## Task to carry out:
The data below holds a line containing "Karbonisasi (190, 2367)" and a line containing "Allianz riviera nice stadium (57, 1984)"; please quote exactly those two lines and every line between them, and nothing else.

━━ Records provided

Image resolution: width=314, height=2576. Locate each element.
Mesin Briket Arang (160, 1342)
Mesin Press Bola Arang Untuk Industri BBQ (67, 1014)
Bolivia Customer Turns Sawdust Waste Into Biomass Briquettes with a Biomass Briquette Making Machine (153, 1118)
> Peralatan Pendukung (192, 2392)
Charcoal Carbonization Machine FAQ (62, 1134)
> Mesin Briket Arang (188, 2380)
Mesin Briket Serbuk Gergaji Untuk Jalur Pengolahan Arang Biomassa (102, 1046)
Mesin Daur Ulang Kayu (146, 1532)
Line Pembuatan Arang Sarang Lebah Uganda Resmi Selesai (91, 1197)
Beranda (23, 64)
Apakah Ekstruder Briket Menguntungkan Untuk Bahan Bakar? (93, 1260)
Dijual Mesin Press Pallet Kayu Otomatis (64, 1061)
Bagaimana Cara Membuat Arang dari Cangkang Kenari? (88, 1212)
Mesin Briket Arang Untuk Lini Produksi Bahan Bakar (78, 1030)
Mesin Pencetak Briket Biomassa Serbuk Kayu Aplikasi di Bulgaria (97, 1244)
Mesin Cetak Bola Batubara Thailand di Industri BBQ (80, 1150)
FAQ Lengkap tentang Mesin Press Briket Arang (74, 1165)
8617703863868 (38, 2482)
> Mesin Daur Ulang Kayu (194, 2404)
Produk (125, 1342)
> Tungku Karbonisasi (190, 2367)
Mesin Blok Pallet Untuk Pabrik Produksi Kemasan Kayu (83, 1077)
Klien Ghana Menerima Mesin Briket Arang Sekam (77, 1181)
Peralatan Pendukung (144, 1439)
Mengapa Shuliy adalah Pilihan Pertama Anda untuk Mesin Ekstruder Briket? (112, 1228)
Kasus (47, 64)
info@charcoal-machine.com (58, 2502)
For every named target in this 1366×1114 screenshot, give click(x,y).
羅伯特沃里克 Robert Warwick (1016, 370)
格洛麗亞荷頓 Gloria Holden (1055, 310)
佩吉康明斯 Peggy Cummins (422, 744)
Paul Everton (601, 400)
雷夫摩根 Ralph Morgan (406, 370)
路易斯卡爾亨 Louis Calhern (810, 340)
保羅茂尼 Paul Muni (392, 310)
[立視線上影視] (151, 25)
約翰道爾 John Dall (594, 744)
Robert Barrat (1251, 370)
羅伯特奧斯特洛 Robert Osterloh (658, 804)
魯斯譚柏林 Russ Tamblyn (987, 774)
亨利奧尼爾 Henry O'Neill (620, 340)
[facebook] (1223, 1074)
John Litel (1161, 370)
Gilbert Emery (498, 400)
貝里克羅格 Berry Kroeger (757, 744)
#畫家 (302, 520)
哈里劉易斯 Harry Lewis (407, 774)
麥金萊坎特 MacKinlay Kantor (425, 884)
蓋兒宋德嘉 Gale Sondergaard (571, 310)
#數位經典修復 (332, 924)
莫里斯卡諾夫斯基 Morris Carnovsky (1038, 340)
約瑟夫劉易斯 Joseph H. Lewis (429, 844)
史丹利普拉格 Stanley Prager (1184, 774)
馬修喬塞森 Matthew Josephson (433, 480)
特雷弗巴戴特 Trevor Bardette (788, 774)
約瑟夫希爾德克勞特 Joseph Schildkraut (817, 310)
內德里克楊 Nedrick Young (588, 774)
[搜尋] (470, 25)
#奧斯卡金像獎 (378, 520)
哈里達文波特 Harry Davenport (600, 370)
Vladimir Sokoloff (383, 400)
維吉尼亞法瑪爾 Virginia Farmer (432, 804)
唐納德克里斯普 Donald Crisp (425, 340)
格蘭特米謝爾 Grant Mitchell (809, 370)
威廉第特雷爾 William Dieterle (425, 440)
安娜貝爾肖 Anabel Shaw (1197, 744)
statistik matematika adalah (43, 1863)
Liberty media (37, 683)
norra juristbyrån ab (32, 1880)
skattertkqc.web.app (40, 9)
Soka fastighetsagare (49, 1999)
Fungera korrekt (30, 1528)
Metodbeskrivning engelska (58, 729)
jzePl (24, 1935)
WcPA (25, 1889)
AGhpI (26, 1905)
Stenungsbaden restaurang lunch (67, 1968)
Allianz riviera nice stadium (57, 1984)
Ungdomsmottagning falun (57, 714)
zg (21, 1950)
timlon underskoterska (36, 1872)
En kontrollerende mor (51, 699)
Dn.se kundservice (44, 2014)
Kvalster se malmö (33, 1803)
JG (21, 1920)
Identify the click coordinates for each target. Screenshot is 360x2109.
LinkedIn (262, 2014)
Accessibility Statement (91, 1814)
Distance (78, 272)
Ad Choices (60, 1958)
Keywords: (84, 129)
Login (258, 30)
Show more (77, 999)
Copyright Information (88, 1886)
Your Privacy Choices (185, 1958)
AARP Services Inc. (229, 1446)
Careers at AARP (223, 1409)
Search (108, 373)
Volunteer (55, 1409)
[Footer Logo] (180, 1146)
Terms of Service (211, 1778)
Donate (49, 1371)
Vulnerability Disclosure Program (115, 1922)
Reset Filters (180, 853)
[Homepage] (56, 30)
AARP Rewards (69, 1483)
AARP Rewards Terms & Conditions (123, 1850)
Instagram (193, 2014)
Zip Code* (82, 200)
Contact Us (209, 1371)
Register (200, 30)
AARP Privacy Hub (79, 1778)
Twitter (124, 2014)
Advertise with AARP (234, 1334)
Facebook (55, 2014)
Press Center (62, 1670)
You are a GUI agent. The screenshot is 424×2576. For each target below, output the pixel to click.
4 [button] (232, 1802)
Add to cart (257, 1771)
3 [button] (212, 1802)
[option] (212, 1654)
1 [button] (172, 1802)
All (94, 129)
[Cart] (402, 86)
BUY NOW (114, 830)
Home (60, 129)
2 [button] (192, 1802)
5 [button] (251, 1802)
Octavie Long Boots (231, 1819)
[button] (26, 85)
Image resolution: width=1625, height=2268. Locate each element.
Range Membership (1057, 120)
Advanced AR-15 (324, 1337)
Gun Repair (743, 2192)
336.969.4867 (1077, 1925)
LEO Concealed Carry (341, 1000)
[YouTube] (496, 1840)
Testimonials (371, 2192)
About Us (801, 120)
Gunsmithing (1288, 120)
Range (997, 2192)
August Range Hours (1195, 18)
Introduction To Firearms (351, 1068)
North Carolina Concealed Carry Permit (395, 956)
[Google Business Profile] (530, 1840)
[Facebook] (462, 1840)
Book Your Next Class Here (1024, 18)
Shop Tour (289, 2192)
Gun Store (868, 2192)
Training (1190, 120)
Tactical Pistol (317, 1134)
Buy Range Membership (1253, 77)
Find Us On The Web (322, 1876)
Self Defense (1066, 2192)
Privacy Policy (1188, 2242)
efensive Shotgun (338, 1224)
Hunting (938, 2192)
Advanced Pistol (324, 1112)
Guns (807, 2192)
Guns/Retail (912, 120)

━━━━

## Solution:
> Tungku Karbonisasi (190, 2367)
Mesin Blok Pallet Untuk Pabrik Produksi Kemasan Kayu (83, 1077)
Klien Ghana Menerima Mesin Briket Arang Sekam (77, 1181)
Peralatan Pendukung (144, 1439)
Mengapa Shuliy adalah Pilihan Pertama Anda untuk Mesin Ekstruder Briket? (112, 1228)
Kasus (47, 64)
info@charcoal-machine.com (58, 2502)
For every named target in this 1366×1114 screenshot, give click(x,y).
羅伯特沃里克 Robert Warwick (1016, 370)
格洛麗亞荷頓 Gloria Holden (1055, 310)
佩吉康明斯 Peggy Cummins (422, 744)
Paul Everton (601, 400)
雷夫摩根 Ralph Morgan (406, 370)
路易斯卡爾亨 Louis Calhern (810, 340)
保羅茂尼 Paul Muni (392, 310)
[立視線上影視] (151, 25)
約翰道爾 John Dall (594, 744)
Robert Barrat (1251, 370)
羅伯特奧斯特洛 Robert Osterloh (658, 804)
魯斯譚柏林 Russ Tamblyn (987, 774)
亨利奧尼爾 Henry O'Neill (620, 340)
[facebook] (1223, 1074)
John Litel (1161, 370)
Gilbert Emery (498, 400)
貝里克羅格 Berry Kroeger (757, 744)
#畫家 (302, 520)
哈里劉易斯 Harry Lewis (407, 774)
麥金萊坎特 MacKinlay Kantor (425, 884)
蓋兒宋德嘉 Gale Sondergaard (571, 310)
#數位經典修復 (332, 924)
莫里斯卡諾夫斯基 Morris Carnovsky (1038, 340)
約瑟夫劉易斯 Joseph H. Lewis (429, 844)
史丹利普拉格 Stanley Prager (1184, 774)
馬修喬塞森 Matthew Josephson (433, 480)
特雷弗巴戴特 Trevor Bardette (788, 774)
約瑟夫希爾德克勞特 Joseph Schildkraut (817, 310)
內德里克楊 Nedrick Young (588, 774)
[搜尋] (470, 25)
#奧斯卡金像獎 (378, 520)
哈里達文波特 Harry Davenport (600, 370)
Vladimir Sokoloff (383, 400)
維吉尼亞法瑪爾 Virginia Farmer (432, 804)
唐納德克里斯普 Donald Crisp (425, 340)
格蘭特米謝爾 Grant Mitchell (809, 370)
威廉第特雷爾 William Dieterle (425, 440)
安娜貝爾肖 Anabel Shaw (1197, 744)
statistik matematika adalah (43, 1863)
Liberty media (37, 683)
norra juristbyrån ab (32, 1880)
skattertkqc.web.app (40, 9)
Soka fastighetsagare (49, 1999)
Fungera korrekt (30, 1528)
Metodbeskrivning engelska (58, 729)
jzePl (24, 1935)
WcPA (25, 1889)
AGhpI (26, 1905)
Stenungsbaden restaurang lunch (67, 1968)
Allianz riviera nice stadium (57, 1984)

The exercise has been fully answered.